強い意志を持った堂々とした演奏。しかし繊細さも持ち合わせていて,まったく隙がありません。あらゆる面で飛び抜けています。この若さにしてすでに巨匠的風格を備えていることに驚きます。これが全曲録音でないことが残念でなりません。

録音ですが,残響が多く,まとわりつきがかなり鬱陶しいですし,音色への影響もかなりあります。楽器音はしっかりと捉えられているのでなんとか許容範囲ですが,もう少しヌケよくすっきりと,透明感のある音で録ってほしいところです。残響が気にならない方にとっては優秀録音かもしれません。
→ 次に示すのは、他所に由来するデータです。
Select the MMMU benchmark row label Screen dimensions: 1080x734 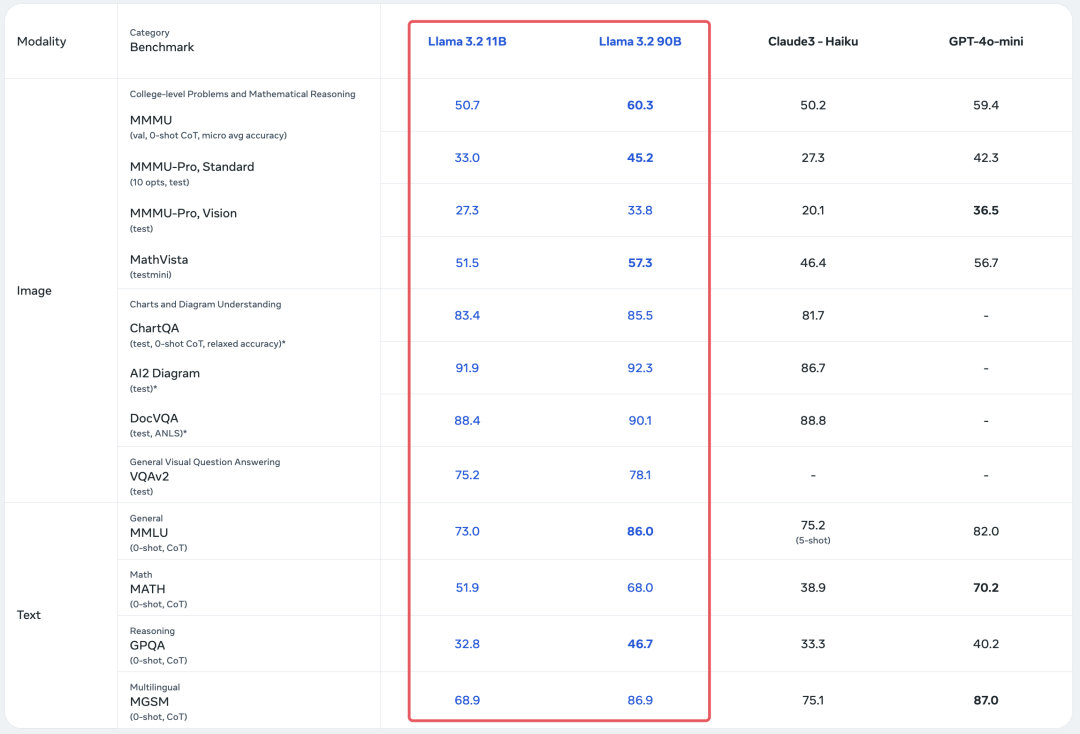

このディスクは2枚組で,バッハの無伴奏ヴァイオリンの他にレーガーの前奏曲とフーガ ロ短調作品117-1, ト短調作品117-2,シャコンヌト短調作品117-4が収められています。意図があっての組み合わせということですが,普段聴く機会のないレーガーが聴けるというのは貴重と思うものの,私にとっては有り難くない企画。やっぱりバッハ全曲にして欲しかったです。

なお,海外のマイナーレーベルなのに日本語の解説が付いているのは有り難いですね。(輸入盤とはいえ日本人演奏家のディスクなのですから,これくらいの配慮は当たり前と思うのですが...)

バッハ:パルティータ集(イルマ・イサカーゼ)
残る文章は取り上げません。